*PROBLEM STATEMENT*
Starting at the words "A hospitality leader" and ending after "sense of empowerment.", rewrite the text on the Liberty room campaign with "travel" in place of "hospitality".

*TEXT PASSAGE*
-=-=-

Bespoke Hotels President campaigns for new term for accessible hotel rooms

A hospitality leader championing disabled advocacy is calling for a change in perception of accessible rooms in hotels – coining the term ‘liberty’ to replace the word accessible, in a bid to promote the rooms in a more positive, celebratory light.

President of Bespoke Hotels and co-founder of the Blue Badge Access Awards alongside Fiona Jarvis (CEO of Blue Badge Style), Robin Sheppard is campaigning for hospitality venues to implement the term ‘Liberty’ for disabled-access rooms.

Following COVID-19 and its associated closures and restrictions, Robin, a keen advocate of disability rights and inclusion, believes the time is now to enact fundamental and positive change in the hospitality sector. By rebranding rooms to Liberty, hotels can provide a sense of empowerment.

Bespoke Hotels is the owner of Manchester’s Hotel Brooklyn, dubbed ‘the most accessible hotel in Europe’ by Ed Warner of Motionspot. Brooklyn has 20 accessible bedrooms – twice the mandatory requirement – all of which are branded Liberty rooms.

Speaking of the initiative, Sheppard said, “We believe this is the perfect time to innovate change. The COVID-19 lockdowns have given non-disabled people an unprecedented insight into how it feels to have their freedom restricted, every hour of every day.

-=-=-

*DATA*
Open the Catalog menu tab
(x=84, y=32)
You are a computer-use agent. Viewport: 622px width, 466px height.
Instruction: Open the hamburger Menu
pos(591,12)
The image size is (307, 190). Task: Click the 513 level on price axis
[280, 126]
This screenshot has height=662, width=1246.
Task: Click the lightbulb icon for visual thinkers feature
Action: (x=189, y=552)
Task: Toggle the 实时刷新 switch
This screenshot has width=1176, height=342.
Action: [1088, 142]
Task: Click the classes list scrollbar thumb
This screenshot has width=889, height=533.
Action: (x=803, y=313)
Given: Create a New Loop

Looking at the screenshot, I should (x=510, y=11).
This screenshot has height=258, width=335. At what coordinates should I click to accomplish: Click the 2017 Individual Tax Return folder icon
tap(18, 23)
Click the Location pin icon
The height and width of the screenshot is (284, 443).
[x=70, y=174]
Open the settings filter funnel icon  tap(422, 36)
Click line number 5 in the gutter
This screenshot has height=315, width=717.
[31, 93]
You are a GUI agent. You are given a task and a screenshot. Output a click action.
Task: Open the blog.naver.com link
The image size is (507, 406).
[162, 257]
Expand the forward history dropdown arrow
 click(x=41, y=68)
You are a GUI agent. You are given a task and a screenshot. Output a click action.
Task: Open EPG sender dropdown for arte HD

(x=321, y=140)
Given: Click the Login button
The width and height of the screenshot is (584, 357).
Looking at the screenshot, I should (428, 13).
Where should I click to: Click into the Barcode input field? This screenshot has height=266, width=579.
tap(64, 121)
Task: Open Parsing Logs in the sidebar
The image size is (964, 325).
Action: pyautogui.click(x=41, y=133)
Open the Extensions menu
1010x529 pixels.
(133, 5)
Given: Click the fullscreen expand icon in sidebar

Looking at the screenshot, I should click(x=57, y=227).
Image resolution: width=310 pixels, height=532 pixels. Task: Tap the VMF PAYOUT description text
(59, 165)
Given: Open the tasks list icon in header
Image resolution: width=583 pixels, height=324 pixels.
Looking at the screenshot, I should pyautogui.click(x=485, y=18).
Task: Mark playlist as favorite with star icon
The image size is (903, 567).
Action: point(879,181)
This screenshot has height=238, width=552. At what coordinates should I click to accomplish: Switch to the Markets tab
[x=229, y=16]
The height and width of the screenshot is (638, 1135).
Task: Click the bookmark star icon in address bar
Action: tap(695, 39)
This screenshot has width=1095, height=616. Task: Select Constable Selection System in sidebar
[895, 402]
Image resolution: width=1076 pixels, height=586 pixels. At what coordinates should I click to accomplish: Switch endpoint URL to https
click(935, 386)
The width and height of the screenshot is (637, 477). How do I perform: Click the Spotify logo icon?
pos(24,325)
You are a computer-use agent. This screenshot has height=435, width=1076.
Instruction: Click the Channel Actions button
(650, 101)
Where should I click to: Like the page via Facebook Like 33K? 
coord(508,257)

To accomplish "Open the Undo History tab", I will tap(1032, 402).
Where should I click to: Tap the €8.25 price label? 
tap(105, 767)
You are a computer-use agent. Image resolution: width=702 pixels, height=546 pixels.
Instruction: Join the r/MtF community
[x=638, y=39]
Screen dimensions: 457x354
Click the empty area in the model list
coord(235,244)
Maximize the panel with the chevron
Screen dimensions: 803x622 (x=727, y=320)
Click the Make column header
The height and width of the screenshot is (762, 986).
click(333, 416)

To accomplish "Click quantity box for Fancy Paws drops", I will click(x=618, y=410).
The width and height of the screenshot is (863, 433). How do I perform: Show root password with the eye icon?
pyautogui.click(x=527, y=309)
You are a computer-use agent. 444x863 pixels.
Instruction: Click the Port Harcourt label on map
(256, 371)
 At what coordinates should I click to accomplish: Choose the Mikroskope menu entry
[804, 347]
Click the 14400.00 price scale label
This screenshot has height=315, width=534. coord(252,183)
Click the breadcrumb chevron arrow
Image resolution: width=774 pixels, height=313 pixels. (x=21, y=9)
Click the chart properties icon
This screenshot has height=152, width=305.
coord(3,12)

-=-=-

*SOLUTION TO THIS EXERCISE*
A travel leader championing disabled advocacy is calling for a change in perception of accessible rooms in hotels – coining the term ‘liberty’ to replace the word accessible, in a bid to promote the rooms in a more positive, celebratory light.

President of Bespoke Hotels and co-founder of the Blue Badge Access Awards alongside Fiona Jarvis (CEO of Blue Badge Style), Robin Sheppard is campaigning for travel venues to implement the term ‘Liberty’ for disabled-access rooms.

Following COVID-19 and its associated closures and restrictions, Robin, a keen advocate of disability rights and inclusion, believes the time is now to enact fundamental and positive change in the travel sector. By rebranding rooms to Liberty, hotels can provide a sense of empowerment.